■ **TO DO**
Your task is to filter the entries and copy every line containing the string "taskbar".

(Saved data entries)
_____

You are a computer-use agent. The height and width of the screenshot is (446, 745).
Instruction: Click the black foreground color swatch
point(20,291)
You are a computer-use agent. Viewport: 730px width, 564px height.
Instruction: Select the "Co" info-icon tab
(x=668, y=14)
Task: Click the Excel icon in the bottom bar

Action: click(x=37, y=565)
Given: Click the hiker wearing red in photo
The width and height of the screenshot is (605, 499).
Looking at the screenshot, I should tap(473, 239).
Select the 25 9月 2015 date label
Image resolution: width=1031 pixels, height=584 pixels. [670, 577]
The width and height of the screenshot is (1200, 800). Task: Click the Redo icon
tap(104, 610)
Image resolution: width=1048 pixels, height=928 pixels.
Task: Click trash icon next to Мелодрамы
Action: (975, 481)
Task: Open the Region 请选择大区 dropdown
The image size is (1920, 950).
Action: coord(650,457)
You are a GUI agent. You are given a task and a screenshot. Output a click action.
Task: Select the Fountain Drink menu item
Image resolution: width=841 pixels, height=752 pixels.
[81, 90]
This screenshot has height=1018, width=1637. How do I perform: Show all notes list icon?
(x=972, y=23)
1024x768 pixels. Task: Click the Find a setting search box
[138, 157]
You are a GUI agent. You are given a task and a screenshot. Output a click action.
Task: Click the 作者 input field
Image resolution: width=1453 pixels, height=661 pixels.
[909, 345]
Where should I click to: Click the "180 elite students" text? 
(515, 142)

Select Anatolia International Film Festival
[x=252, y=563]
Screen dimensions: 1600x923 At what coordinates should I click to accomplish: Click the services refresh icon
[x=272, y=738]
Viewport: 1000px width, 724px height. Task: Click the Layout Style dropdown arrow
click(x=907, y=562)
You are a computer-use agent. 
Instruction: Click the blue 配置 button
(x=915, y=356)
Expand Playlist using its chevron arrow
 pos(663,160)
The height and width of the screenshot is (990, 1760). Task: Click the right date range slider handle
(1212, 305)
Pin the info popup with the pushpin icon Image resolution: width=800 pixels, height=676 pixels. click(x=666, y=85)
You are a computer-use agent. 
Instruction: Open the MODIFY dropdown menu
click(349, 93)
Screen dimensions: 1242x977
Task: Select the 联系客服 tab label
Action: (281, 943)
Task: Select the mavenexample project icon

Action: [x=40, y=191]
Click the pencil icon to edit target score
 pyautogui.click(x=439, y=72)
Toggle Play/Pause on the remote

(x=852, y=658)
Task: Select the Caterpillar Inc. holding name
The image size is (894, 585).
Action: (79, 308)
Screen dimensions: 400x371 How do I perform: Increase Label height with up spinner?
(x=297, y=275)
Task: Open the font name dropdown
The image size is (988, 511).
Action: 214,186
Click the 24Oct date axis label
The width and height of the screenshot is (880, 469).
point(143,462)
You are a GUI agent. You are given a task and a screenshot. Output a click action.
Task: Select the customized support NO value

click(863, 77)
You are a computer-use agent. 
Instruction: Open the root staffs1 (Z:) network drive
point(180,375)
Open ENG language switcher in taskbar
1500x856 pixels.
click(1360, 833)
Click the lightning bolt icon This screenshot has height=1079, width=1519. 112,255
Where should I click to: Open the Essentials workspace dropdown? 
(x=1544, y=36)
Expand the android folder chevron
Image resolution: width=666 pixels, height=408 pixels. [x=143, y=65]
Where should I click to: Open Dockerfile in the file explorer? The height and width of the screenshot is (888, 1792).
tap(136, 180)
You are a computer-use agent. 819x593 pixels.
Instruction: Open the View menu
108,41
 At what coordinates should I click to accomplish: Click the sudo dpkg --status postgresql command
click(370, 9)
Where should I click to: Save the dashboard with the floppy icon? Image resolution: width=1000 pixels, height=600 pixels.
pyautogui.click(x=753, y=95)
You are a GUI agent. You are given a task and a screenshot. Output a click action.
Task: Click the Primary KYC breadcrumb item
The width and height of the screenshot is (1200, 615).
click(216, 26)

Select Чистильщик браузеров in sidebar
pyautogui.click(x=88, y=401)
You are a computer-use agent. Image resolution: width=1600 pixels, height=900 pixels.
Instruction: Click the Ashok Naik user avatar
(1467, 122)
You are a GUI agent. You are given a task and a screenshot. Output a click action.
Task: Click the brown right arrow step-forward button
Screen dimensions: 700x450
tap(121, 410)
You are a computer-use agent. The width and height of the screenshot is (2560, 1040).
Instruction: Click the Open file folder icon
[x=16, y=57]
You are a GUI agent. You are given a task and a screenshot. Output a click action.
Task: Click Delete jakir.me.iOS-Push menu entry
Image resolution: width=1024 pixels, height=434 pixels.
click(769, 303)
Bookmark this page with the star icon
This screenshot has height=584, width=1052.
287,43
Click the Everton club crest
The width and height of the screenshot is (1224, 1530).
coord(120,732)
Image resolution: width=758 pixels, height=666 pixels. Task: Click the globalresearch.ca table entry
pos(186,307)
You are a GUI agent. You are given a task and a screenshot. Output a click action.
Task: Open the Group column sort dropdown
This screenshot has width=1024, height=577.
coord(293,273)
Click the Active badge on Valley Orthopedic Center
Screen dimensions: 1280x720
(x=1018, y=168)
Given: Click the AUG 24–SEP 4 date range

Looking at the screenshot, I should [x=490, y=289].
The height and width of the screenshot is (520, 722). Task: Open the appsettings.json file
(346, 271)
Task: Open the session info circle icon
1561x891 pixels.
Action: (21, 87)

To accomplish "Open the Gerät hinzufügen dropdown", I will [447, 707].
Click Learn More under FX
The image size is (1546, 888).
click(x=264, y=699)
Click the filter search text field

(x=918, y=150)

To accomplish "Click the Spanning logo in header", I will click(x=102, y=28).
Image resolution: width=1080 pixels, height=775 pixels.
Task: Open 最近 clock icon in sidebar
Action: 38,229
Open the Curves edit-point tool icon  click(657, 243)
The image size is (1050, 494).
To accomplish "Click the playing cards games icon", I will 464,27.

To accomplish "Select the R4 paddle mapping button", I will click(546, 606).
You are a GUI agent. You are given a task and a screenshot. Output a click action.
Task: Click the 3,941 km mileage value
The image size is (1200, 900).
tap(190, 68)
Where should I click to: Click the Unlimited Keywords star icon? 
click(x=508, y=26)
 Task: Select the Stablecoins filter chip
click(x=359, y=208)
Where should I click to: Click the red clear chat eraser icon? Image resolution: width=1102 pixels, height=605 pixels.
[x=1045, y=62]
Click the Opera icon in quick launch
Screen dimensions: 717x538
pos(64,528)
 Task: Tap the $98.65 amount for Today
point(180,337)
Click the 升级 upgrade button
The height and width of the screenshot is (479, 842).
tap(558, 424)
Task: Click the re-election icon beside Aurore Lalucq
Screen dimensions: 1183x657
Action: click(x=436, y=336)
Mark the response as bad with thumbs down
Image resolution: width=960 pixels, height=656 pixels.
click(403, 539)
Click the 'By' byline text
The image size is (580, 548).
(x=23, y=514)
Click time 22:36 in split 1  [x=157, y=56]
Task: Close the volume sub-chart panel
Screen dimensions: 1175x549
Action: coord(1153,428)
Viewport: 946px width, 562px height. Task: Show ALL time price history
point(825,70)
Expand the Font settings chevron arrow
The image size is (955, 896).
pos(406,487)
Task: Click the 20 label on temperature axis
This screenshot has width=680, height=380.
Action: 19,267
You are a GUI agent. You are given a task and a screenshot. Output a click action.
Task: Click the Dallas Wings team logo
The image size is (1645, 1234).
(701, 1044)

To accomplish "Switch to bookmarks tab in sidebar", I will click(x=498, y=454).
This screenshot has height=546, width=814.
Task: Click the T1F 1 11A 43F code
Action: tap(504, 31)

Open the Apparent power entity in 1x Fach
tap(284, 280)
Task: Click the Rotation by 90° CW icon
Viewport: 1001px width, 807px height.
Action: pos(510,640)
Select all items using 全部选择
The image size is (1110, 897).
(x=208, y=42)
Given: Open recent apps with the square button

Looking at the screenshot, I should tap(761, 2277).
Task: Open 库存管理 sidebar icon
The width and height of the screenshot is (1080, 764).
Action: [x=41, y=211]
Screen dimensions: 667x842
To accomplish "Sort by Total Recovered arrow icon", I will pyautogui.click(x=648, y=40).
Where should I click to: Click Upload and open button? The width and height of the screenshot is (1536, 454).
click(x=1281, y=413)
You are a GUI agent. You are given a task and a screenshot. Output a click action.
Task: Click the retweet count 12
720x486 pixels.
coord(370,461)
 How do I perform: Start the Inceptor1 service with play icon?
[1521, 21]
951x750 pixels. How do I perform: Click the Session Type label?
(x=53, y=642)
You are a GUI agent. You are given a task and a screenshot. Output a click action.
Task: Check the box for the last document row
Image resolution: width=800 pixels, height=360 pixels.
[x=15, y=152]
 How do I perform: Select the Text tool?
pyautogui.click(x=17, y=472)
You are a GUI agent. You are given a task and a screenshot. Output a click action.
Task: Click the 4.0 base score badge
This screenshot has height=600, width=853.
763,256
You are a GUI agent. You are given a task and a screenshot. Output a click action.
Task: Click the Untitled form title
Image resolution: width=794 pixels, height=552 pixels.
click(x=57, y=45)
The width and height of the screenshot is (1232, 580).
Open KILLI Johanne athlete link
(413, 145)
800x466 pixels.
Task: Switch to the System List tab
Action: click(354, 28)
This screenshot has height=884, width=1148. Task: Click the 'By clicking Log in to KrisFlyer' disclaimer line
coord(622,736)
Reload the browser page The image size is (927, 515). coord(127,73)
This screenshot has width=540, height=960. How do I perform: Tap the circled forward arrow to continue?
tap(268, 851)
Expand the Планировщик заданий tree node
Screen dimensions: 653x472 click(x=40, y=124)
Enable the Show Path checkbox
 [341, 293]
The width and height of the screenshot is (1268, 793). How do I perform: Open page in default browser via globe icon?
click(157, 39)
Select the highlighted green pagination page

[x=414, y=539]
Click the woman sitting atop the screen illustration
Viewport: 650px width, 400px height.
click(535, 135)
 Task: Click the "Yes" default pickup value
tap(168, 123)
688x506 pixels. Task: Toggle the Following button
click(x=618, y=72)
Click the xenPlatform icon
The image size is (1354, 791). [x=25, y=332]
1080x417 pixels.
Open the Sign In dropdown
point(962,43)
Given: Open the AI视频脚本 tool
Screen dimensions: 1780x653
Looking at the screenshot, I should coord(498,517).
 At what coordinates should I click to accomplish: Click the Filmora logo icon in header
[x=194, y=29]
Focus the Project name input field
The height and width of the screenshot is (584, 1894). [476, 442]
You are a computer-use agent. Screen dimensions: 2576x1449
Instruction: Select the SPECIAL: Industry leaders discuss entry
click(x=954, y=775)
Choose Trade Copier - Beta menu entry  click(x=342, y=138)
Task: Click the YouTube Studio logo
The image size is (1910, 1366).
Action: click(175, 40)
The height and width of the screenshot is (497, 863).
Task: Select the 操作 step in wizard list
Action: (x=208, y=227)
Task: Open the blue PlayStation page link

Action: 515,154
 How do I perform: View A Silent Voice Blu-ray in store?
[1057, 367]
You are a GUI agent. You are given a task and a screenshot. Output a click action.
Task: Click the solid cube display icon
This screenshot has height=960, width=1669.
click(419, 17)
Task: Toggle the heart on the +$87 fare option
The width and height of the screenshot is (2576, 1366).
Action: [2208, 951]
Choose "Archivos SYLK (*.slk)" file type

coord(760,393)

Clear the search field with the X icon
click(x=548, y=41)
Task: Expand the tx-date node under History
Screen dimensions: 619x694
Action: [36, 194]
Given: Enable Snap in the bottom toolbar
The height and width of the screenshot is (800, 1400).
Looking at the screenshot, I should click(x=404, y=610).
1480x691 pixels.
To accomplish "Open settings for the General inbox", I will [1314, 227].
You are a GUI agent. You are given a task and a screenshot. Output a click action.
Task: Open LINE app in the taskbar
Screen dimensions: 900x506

_____

■ **SOLUTION TO THIS TASK**
Open ENG language switcher in taskbar
Task: Open LINE app in the taskbar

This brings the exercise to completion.